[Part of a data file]

>> begin

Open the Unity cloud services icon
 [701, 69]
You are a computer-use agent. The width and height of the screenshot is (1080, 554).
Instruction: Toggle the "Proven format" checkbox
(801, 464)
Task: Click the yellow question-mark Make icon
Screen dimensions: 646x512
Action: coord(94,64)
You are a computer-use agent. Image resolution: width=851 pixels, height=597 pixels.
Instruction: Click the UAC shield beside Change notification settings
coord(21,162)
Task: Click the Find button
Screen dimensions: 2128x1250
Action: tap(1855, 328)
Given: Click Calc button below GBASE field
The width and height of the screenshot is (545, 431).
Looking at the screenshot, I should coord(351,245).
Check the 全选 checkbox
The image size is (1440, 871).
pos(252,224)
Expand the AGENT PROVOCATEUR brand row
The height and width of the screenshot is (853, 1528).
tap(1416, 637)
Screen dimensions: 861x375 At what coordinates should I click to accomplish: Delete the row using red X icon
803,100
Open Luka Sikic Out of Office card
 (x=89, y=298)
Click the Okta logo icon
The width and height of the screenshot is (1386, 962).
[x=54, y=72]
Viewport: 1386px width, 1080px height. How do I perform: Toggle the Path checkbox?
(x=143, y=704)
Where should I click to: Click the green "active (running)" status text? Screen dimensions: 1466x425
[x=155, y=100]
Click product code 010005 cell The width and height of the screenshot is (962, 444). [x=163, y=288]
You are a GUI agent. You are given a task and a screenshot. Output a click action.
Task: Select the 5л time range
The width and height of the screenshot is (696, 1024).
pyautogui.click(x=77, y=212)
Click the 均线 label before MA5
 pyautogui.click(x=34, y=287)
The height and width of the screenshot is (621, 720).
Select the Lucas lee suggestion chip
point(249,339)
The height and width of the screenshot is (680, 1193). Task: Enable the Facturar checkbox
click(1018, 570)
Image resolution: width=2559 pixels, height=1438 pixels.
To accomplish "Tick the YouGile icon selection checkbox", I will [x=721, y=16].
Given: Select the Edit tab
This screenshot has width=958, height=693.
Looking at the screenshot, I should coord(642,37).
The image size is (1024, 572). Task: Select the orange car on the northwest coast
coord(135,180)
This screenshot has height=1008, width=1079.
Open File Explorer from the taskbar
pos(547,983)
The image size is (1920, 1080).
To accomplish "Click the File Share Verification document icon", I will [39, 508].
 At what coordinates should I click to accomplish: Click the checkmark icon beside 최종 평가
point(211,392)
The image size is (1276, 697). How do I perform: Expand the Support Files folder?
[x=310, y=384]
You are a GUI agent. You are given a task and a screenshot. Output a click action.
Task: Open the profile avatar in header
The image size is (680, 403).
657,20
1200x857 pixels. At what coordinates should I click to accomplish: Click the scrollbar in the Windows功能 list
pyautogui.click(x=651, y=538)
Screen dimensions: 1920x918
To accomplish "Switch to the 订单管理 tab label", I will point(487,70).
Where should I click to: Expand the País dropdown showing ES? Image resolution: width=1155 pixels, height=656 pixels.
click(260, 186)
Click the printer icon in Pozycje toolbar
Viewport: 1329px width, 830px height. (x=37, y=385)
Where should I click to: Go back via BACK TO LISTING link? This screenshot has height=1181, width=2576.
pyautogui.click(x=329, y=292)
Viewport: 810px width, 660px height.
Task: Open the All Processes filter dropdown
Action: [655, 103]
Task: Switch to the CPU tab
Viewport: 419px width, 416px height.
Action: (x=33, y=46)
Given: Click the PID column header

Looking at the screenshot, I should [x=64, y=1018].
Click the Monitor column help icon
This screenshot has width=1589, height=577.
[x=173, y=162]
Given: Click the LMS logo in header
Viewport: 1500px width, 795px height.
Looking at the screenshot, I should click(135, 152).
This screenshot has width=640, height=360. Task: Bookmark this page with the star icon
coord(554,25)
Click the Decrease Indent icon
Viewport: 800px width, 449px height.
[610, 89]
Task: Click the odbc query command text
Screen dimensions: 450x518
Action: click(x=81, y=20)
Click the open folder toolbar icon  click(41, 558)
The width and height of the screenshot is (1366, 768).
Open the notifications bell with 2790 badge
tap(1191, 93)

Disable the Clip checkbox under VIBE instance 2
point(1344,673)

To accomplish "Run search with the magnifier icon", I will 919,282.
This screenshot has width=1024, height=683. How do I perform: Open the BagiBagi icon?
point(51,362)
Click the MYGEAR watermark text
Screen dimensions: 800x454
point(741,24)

>> end

## [Job]
Please convert the rows above into a Markdown table with two columns, "n" for the row number and "Line" for the line itself, leaving out blank lines.

## [Response]
| n | Line |
|---|---|
| 1 | Open the Unity cloud services icon |
| 2 |  [701, 69] |
| 3 | You are a computer-use agent. The width and height of the screenshot is (1080, 554). |
| 4 | Instruction: Toggle the "Proven format" checkbox |
| 5 | (801, 464) |
| 6 | Task: Click the yellow question-mark Make icon |
| 7 | Screen dimensions: 646x512 |
| 8 | Action: coord(94,64) |
| 9 | You are a computer-use agent. Image resolution: width=851 pixels, height=597 pixels. |
| 10 | Instruction: Click the UAC shield beside Change notification settings |
| 11 | coord(21,162) |
| 12 | Task: Click the Find button |
| 13 | Screen dimensions: 2128x1250 |
| 14 | Action: tap(1855, 328) |
| 15 | Given: Click Calc button below GBASE field |
| 16 | The width and height of the screenshot is (545, 431). |
| 17 | Looking at the screenshot, I should coord(351,245). |
| 18 | Check the 全选 checkbox |
| 19 | The image size is (1440, 871). |
| 20 | pos(252,224) |
| 21 | Expand the AGENT PROVOCATEUR brand row |
| 22 | The height and width of the screenshot is (853, 1528). |
| 23 | tap(1416, 637) |
| 24 | Screen dimensions: 861x375 At what coordinates should I click to accomplish: Delete the row using red X icon |
| 25 | 803,100 |
| 26 | Open Luka Sikic Out of Office card |
| 27 |  (x=89, y=298) |
| 28 | Click the Okta logo icon |
| 29 | The width and height of the screenshot is (1386, 962). |
| 30 | [x=54, y=72] |
| 31 | Viewport: 1386px width, 1080px height. How do I perform: Toggle the Path checkbox? |
| 32 | (x=143, y=704) |
| 33 | Where should I click to: Click the green "active (running)" status text? Screen dimensions: 1466x425 |
| 34 | [x=155, y=100] |
| 35 | Click product code 010005 cell The width and height of the screenshot is (962, 444). [x=163, y=288] |
| 36 | You are a GUI agent. You are given a task and a screenshot. Output a click action. |
| 37 | Task: Select the 5л time range |
| 38 | The width and height of the screenshot is (696, 1024). |
| 39 | pyautogui.click(x=77, y=212) |
| 40 | Click the 均线 label before MA5 |
| 41 |  pyautogui.click(x=34, y=287) |
| 42 | The height and width of the screenshot is (621, 720). |
| 43 | Select the Lucas lee suggestion chip |
| 44 | point(249,339) |
| 45 | The height and width of the screenshot is (680, 1193). Task: Enable the Facturar checkbox |
| 46 | click(1018, 570) |
| 47 | Image resolution: width=2559 pixels, height=1438 pixels. |
| 48 | To accomplish "Tick the YouGile icon selection checkbox", I will [x=721, y=16]. |
| 49 | Given: Select the Edit tab |
| 50 | This screenshot has width=958, height=693. |
| 51 | Looking at the screenshot, I should coord(642,37). |
| 52 | The image size is (1024, 572). Task: Select the orange car on the northwest coast |
| 53 | coord(135,180) |
| 54 | This screenshot has height=1008, width=1079. |
| 55 | Open File Explorer from the taskbar |
| 56 | pos(547,983) |
| 57 | The image size is (1920, 1080). |
| 58 | To accomplish "Click the File Share Verification document icon", I will [39, 508]. |
| 59 |  At what coordinates should I click to accomplish: Click the checkmark icon beside 최종 평가 |
| 60 | point(211,392) |
| 61 | The image size is (1276, 697). How do I perform: Expand the Support Files folder? |
| 62 | [x=310, y=384] |
| 63 | You are a GUI agent. You are given a task and a screenshot. Output a click action. |
| 64 | Task: Open the profile avatar in header |
| 65 | The image size is (680, 403). |
| 66 | 657,20 |
| 67 | 1200x857 pixels. At what coordinates should I click to accomplish: Click the scrollbar in the Windows功能 list |
| 68 | pyautogui.click(x=651, y=538) |
| 69 | Screen dimensions: 1920x918 |
| 70 | To accomplish "Switch to the 订单管理 tab label", I will point(487,70). |
| 71 | Where should I click to: Expand the País dropdown showing ES? Image resolution: width=1155 pixels, height=656 pixels. |
| 72 | click(260, 186) |
| 73 | Click the printer icon in Pozycje toolbar |
| 74 | Viewport: 1329px width, 830px height. (x=37, y=385) |
| 75 | Where should I click to: Go back via BACK TO LISTING link? This screenshot has height=1181, width=2576. |
| 76 | pyautogui.click(x=329, y=292) |
| 77 | Viewport: 810px width, 660px height. |
| 78 | Task: Open the All Processes filter dropdown |
| 79 | Action: [655, 103] |
| 80 | Task: Switch to the CPU tab |
| 81 | Viewport: 419px width, 416px height. |
| 82 | Action: (x=33, y=46) |
| 83 | Given: Click the PID column header |
| 84 | Looking at the screenshot, I should [x=64, y=1018]. |
| 85 | Click the Monitor column help icon |
| 86 | This screenshot has width=1589, height=577. |
| 87 | [x=173, y=162] |
| 88 | Given: Click the LMS logo in header |
| 89 | Viewport: 1500px width, 795px height. |
| 90 | Looking at the screenshot, I should click(135, 152). |
| 91 | This screenshot has width=640, height=360. Task: Bookmark this page with the star icon |
| 92 | coord(554,25) |
| 93 | Click the Decrease Indent icon |
| 94 | Viewport: 800px width, 449px height. |
| 95 | [610, 89] |
| 96 | Task: Click the odbc query command text |
| 97 | Screen dimensions: 450x518 |
| 98 | Action: click(x=81, y=20) |
| 99 | Click the open folder toolbar icon  click(41, 558) |
| 100 | The width and height of the screenshot is (1366, 768). |
| 101 | Open the notifications bell with 2790 badge |
| 102 | tap(1191, 93) |
| 103 | Disable the Clip checkbox under VIBE instance 2 |
| 104 | point(1344,673) |
| 105 | To accomplish "Run search with the magnifier icon", I will 919,282. |
| 106 | This screenshot has width=1024, height=683. How do I perform: Open the BagiBagi icon? |
| 107 | point(51,362) |
| 108 | Click the MYGEAR watermark text |
| 109 | Screen dimensions: 800x454 |
| 110 | point(741,24) |